Review of the computerized and written medical records for all five swing bed patients lacked evidence of any current activity assessments to determine the patients' activity interests.
Interview with administrative staff A on 4/27/10 at 9:45am, reported the records lacked evidence of an activity assessment to meet the needs and interests of the patients.
Tag No.: C0395
The hospital reported a census of six swing bed census with five records reviewed. The hospital failed to assure the staff completed a compressive plan of care for 5 of 5 swing bed patients (# 26, 27, 28, 29 and 30).
Findings included:
- Review of the hospital's policy for skilled and swing bed patients, not dated, directed the staff to assure the patients participated in weekly care plan meetings and document progress regarding discharge and psycho-social needs. The policy stated all care plans will be reviewed every 90 days, or with significant changes, and adjusted according to progress.
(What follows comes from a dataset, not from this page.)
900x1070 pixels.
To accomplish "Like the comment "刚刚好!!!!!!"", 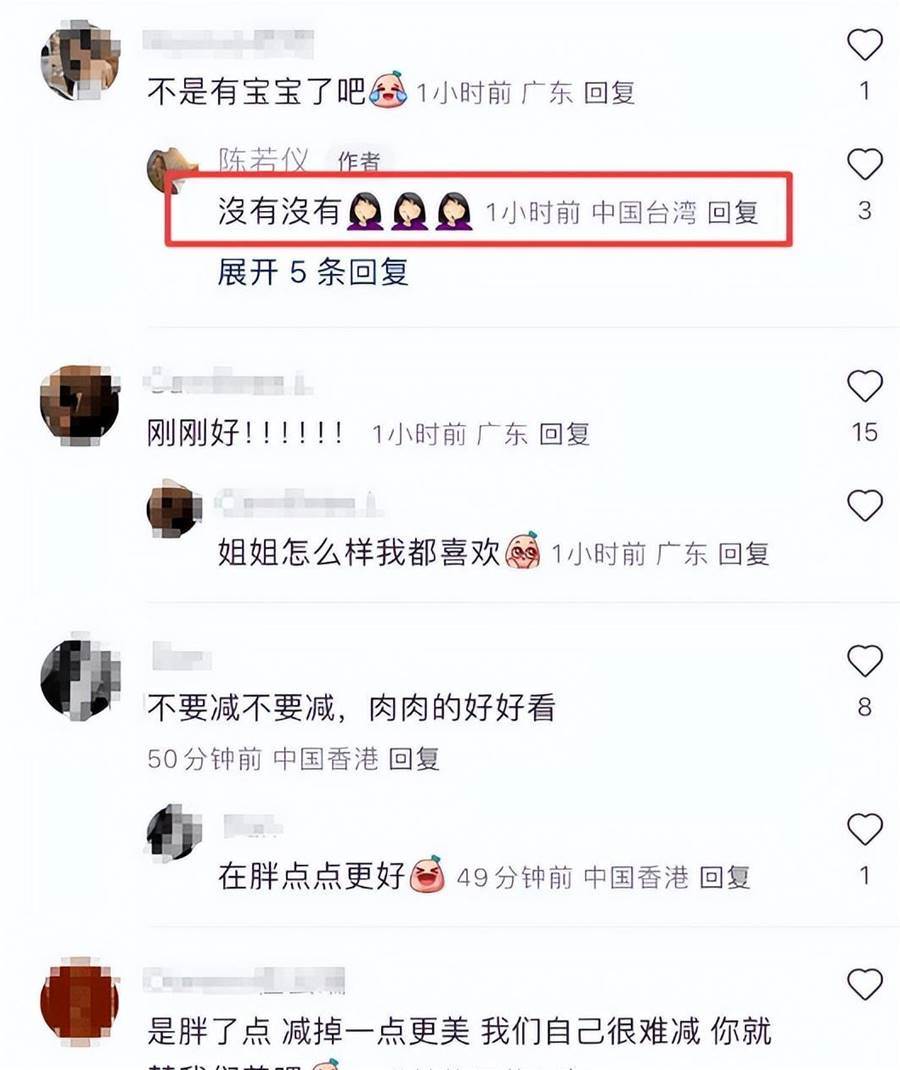I will click(865, 386).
- Observation of patient #26 on 4/26/10 at 2:00pm revealed them sitting in a chair with their arm in a cast and propped on a pillow with a sling.
Review of patient #26's medical record revealed an admission dated of 4/20/10 with a diagnosis of a fractured humorous. Review of the record lacked evidence of a Plan of Care and the patient's participation of assisting with their plan of care.
- Review of patient #27's medical record revealed an admission dated of 4/19/10 with a diagnosis of a brain infarct (stroke) and required physical therapy services. Review of the patient's history and physical revealed they had a pressure sore at admission with directions to leave the pressure sore open to air.
Interview with licensed staff N on 4/27/10 at 2:50pm reported the patient had an abrasion/scrape from a recent fall at home, not a pressure sore.
Observation of patient #27 with staff N on 4/27/10 at 2:55pm revealed a palm size superficial abrasion and a bruise, on the patient's left hip. Observation revealed the patient was dependent on staff for all personal care and had a urinary catheter.
Interview with patient #27 on 4/27/10 at 3:00pm revealed the patient had moderate confusion.
Review of the medical record lacked evidence of a Plan of Care to direct the staff on the patient's nursing and care needs and their involvement or a representative ' s involvement in the development of a care plan.
- Review of patient #28's medical record revealed an admission dated of 1/1/10 with a diagnosis of a cerebral vascular accident (stroke) and dementia.
Interview with licensed staff N on 4/27/10 at 2:50pm reported this patient was an intermediate swing bed patient.
Observation and interview with patient #28 on 4/27/10 at 1:30pm revealed the patient sitting up in their chair watching television. Interview with this patient revealed they were pleasantly confused.
Review of the medical record lacked evidence of a Plan of Care to direct the staff on the patient's nursing and care needs and their involvement or a representative's involvement in the development of a care plan.
- Non-compliance with care plans also affected patient #s' 29 and 30.
- Interview with administrative staff C on 4/27/10 at 1:00pm reported the hospital implemented a new computer program in January 2010. Staff C stated the vender has installed the software program in different phases and stated the staff has not began the plan of care phase at this time. Staff C reported the staff failed to complete a paper plan of care to identify the patient's nursing and care needs, after they reviewed patient #26's medical record.